Mensagens obtidas por uma reportagem do UOL revelam que o empresário Roberto Augusto Leme da Silva, conhecido como “Beto Louco”, que está foragido da Justiça e é investigado em operações da Polícia Federal que apuram fraudes em combustíveis, lavagem de dinheiro e possível ligação com o PCC, providenciou canetas de Mounjaro para o presidente do Senado, Davi Alcolumbre (União Brasil-AP). O parlamentar não se manifestou.
As conversas ocorreram em agosto de 2024, quando o Mounjaro ainda não tinha liberação da Anvisa, o que fazia com que o medicamento circulasse por canais paralelos, com custo aproximado de R$ 15 mil por mês.
De acordo com mensagens reveladas, a entrega foi organizada por Beto Louco e executada por um motorista ligado ao gabinete de Alcolumbre.
A aproximação entre os dois ocorreu um dia antes da troca de mensagens, durante um almoço em Brasília promovido por Antonio Rueda, presidente do União Brasil.

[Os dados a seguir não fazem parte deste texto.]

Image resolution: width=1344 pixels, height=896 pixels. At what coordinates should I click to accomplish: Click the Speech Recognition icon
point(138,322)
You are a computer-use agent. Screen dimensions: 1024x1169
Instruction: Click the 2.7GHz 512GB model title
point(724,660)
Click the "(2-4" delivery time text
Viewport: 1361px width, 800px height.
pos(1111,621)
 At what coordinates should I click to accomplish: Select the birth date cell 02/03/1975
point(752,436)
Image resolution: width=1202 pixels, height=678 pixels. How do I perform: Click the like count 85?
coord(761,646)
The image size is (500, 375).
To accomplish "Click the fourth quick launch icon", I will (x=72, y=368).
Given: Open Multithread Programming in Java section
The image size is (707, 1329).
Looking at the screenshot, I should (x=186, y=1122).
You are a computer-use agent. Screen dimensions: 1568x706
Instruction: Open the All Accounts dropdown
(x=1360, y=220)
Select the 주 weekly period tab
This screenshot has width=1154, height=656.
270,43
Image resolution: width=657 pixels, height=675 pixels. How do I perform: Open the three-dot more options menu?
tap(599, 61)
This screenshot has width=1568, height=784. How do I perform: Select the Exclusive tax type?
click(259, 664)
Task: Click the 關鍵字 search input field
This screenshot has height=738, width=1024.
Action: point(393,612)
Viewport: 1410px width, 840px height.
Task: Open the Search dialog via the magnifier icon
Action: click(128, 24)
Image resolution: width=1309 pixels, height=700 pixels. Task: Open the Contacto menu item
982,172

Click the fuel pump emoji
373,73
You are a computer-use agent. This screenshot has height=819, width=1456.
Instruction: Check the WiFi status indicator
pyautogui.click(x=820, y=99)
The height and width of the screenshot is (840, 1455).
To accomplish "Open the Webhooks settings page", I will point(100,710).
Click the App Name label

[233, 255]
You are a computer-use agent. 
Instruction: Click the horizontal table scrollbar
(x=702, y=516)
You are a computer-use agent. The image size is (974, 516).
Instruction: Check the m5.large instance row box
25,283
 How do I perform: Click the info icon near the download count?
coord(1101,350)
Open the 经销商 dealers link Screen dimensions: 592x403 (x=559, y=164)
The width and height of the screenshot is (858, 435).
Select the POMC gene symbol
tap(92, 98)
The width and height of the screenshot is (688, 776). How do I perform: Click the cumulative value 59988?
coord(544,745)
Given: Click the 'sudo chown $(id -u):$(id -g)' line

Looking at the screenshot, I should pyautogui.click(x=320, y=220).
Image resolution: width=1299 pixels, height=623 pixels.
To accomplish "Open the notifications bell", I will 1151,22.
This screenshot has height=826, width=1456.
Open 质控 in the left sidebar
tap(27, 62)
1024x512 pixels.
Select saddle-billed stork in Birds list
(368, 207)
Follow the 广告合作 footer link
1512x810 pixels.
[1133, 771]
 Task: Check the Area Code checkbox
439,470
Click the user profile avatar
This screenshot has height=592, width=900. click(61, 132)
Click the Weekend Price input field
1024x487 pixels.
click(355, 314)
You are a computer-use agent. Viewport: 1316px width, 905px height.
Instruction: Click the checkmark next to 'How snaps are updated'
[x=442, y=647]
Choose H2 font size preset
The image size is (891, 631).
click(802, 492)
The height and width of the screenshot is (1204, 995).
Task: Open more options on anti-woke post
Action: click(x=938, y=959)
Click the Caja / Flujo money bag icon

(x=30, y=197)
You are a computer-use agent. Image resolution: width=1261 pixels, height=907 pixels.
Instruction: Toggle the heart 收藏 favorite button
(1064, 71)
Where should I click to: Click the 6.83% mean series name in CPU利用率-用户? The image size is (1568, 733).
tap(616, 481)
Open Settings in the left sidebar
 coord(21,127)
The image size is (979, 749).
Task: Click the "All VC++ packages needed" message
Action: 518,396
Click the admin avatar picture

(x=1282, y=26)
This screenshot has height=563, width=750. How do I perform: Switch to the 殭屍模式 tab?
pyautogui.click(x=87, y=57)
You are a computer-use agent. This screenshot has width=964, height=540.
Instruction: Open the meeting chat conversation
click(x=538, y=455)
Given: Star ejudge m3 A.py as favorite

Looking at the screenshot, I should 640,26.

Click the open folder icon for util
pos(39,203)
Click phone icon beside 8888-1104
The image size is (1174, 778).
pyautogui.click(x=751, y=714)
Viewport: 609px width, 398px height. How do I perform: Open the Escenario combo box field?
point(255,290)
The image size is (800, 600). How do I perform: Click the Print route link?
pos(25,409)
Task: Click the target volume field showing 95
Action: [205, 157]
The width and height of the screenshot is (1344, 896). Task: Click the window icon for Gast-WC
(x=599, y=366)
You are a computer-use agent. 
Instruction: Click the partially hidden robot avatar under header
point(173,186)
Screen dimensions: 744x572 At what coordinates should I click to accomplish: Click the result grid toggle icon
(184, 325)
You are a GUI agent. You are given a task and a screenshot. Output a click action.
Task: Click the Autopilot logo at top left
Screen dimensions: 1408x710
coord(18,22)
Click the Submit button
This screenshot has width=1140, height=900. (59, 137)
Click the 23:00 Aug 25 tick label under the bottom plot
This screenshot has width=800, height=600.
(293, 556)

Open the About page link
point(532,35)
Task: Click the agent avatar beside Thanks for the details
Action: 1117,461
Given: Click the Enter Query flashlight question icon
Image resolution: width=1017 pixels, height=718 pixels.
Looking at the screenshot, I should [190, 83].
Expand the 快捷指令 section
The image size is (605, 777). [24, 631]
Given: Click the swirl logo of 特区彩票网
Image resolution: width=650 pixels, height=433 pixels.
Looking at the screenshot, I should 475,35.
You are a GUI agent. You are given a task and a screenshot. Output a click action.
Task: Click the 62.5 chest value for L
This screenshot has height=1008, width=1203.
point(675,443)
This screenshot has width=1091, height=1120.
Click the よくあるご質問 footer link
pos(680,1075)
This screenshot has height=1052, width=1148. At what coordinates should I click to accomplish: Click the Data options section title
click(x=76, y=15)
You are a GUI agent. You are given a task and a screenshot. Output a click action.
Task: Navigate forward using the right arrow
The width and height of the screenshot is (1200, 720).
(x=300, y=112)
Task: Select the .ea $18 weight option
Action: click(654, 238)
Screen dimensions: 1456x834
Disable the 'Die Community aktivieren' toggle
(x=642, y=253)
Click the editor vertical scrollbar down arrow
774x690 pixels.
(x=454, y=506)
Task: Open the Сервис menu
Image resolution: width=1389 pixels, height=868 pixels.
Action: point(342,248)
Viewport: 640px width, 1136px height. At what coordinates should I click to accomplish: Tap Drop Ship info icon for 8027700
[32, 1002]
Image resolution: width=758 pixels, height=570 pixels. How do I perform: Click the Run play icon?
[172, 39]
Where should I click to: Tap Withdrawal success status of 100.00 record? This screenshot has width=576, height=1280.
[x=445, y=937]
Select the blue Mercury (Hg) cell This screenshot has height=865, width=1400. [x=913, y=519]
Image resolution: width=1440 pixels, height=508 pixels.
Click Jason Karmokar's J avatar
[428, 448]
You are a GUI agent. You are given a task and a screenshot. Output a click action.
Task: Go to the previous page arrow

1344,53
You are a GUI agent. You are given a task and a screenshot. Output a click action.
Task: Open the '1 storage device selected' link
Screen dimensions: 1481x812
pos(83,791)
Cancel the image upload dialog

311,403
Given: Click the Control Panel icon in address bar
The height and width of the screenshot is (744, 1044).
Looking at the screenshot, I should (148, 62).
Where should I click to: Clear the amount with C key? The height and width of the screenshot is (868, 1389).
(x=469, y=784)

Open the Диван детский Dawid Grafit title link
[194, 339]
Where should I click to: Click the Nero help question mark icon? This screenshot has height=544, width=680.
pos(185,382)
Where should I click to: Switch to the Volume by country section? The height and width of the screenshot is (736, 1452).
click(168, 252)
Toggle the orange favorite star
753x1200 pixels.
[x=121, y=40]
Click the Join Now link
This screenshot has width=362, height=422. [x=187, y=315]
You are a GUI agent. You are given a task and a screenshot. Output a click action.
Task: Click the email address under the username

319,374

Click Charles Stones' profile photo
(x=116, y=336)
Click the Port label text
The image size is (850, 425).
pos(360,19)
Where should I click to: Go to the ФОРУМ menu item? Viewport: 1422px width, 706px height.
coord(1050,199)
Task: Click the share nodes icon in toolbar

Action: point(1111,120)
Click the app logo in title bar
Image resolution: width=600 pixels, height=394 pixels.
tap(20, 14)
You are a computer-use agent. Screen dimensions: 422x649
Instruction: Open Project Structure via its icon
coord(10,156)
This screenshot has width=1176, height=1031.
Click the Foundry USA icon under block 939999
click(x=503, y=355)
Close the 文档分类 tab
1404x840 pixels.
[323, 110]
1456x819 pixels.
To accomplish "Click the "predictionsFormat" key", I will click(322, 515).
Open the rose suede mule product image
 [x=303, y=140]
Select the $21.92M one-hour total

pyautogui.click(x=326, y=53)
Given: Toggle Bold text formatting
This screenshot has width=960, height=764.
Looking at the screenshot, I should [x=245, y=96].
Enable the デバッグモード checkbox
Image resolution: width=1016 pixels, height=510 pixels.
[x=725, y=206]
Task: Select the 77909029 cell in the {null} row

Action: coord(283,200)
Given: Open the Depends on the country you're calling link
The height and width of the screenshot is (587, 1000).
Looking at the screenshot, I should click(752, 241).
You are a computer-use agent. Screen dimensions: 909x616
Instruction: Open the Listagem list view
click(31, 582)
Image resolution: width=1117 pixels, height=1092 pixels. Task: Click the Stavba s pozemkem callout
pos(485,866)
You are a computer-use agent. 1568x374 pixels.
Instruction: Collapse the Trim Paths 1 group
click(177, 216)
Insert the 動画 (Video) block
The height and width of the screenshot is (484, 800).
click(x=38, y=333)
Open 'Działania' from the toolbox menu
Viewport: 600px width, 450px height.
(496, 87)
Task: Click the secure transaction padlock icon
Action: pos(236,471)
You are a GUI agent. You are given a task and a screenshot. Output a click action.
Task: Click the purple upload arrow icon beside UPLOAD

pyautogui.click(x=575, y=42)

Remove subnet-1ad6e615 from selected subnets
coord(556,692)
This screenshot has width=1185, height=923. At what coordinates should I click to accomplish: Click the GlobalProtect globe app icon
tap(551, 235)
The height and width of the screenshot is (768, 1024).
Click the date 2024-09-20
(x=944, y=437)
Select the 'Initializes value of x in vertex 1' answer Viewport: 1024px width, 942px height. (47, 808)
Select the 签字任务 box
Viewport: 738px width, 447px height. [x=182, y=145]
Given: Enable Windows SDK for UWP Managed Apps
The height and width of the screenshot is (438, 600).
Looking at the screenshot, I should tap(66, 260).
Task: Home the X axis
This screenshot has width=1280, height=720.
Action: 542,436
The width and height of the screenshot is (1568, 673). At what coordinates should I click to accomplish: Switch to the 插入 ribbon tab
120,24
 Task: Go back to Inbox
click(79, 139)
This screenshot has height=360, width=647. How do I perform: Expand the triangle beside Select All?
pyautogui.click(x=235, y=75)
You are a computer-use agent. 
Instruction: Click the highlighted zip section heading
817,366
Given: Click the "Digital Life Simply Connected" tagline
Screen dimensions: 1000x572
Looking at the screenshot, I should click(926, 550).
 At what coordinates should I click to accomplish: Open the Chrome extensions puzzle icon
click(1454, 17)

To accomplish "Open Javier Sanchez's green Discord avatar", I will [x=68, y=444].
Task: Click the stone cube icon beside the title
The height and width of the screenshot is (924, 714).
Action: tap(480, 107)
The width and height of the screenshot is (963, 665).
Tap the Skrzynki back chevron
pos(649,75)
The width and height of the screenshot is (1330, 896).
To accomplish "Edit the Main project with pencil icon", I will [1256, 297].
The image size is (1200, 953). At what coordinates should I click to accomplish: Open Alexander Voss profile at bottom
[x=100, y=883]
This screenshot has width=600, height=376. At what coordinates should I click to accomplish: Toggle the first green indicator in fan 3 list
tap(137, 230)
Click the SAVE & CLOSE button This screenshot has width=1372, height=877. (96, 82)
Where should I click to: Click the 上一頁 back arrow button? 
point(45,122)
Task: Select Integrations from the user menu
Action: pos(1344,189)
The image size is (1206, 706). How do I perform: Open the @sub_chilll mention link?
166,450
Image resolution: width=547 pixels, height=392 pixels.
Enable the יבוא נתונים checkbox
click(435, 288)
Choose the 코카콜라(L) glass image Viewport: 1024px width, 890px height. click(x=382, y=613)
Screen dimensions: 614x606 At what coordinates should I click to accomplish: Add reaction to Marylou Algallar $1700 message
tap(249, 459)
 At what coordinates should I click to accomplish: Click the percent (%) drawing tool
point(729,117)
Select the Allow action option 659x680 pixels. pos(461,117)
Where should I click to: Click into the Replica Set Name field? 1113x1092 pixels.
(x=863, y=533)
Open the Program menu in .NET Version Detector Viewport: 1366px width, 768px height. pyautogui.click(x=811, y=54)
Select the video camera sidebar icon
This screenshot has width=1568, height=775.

O encontro é mencionado nas investigações como o momento em que Alcolumbre teria comentado a dificuldade de obter o medicamento, levando o empresário a oferecer acesso por meio de uma fornecedora que viajava com frequência a Dubai.
O motorista acionado para a entrega demonstrou familiaridade com o destinatário ao perguntar: “É para o Davi?”. A confirmação da entrega foi repassada mais tarde por Janduí Nunes Bezerra Filho, então motorista do senador e atualmente auxiliar parlamentar sênior, com salário bruto de R$ 14,5 mil.
Implicações do caso
A revelação traz repercussões políticas e institucionais relevantes, começando pela relação sensível entre o presidente do Senado e um empresário investigado pela Polícia Federal. Receber um item de alto valor de um foragido acusado de fraudes, lavagem de dinheiro e com suspeita de ligação ao PCC expõe um risco político evidente e levanta questionamentos sobre a natureza dessa aproximação.
Soma-se a isso o fato de que o Mounjaro não tinha aprovação da Anvisa na época, o que significa que sua obtenção por vias informais pode caracterizar irregularidades sanitárias e até responsabilidade administrativa.
Além disso, a proximidade com um investigado em esquemas de combustíveis e lavagem de dinheiro abre espaço para que autoridades avaliem um possível conflito de interesses, incluindo a hipótese de tráfico de influência ou de benefícios indiretos decorrentes dessa relação.
Até o momento, Alcolumbre não explicou por que recebeu um medicamento trazido do exterior por canais paralelos, tampouco comentou sua relação com Beto Louco. A Polícia Federal e a Procuradoria-Geral da República podem ser acionadas para avaliar eventuais desdobramentos legais.
O caso adiciona uma nova camada de pressão sobre o presidente do Senado, conectando-o a um empresário foragido, a um medicamento de circulação restrita à época e a um ambiente institucional que exige explicações públicas.